Industrial Policy, Employer Size, and Economic Performance in Sweden
Steven J. Davis
University of Chicago; National Bureau of Economic Research (NBER)
Research Institute of Industrial Economics (IFN)
NBER Working Paper No. w5237
The pre-1990 Swedish tax system strongly disfavored younger, smaller and less capital-intensive firms and sectors and discouraged entrepreneurship and family ownership of businesses in favor of institutional ownership. Credit market regulations, the national pension system, employment security laws and centralized wage setting in Sweden reinforced the distortionary impact of the tax system. We describe the relevant Swedish policies and institutional arrangements, and we explain why the attendant distortions are likely to have hampered the efficient allocation of resources, reduced productivity, and retarded economic growth and recovery.
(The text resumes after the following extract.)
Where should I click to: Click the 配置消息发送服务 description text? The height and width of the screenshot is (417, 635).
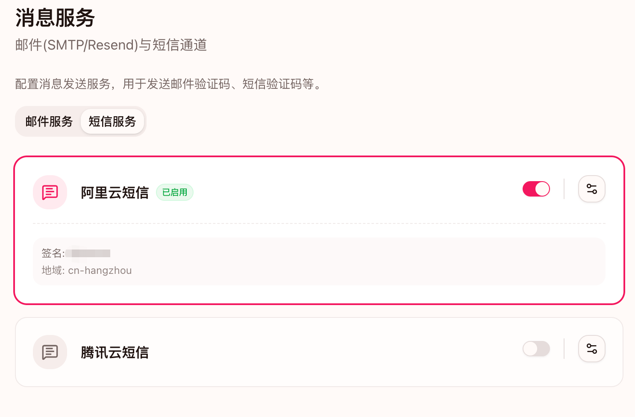point(168,84)
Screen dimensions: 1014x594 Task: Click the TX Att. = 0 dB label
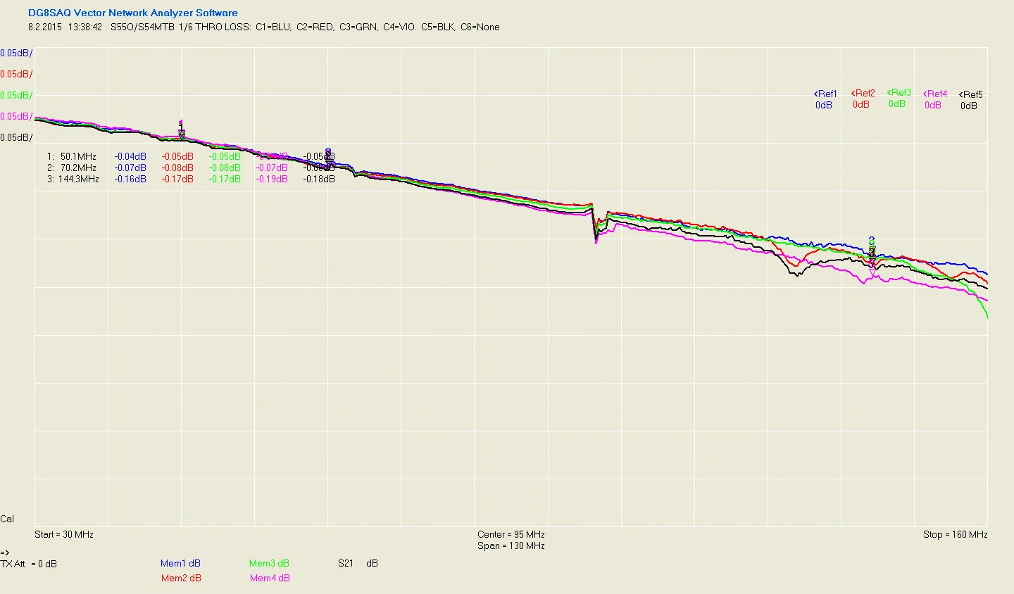29,564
We also develop evidence on the consequences of these distortions for the size structure and industrial distribution of employment. Taking the U.S. industrial distribution as a benchmark that reflects a comparatively neutral set of policies and institutions, Sweden's employment distribution is sharply tilted away from lower wage industries, less capital-intensive industries, and industries characterized by greater employment shares for smaller firms and establishments. Compared to other OECD economies, Sweden has the lowest rate of self employment, a dominant role for larger firms, and highly concentrated ownership and control of private-sector economic activity.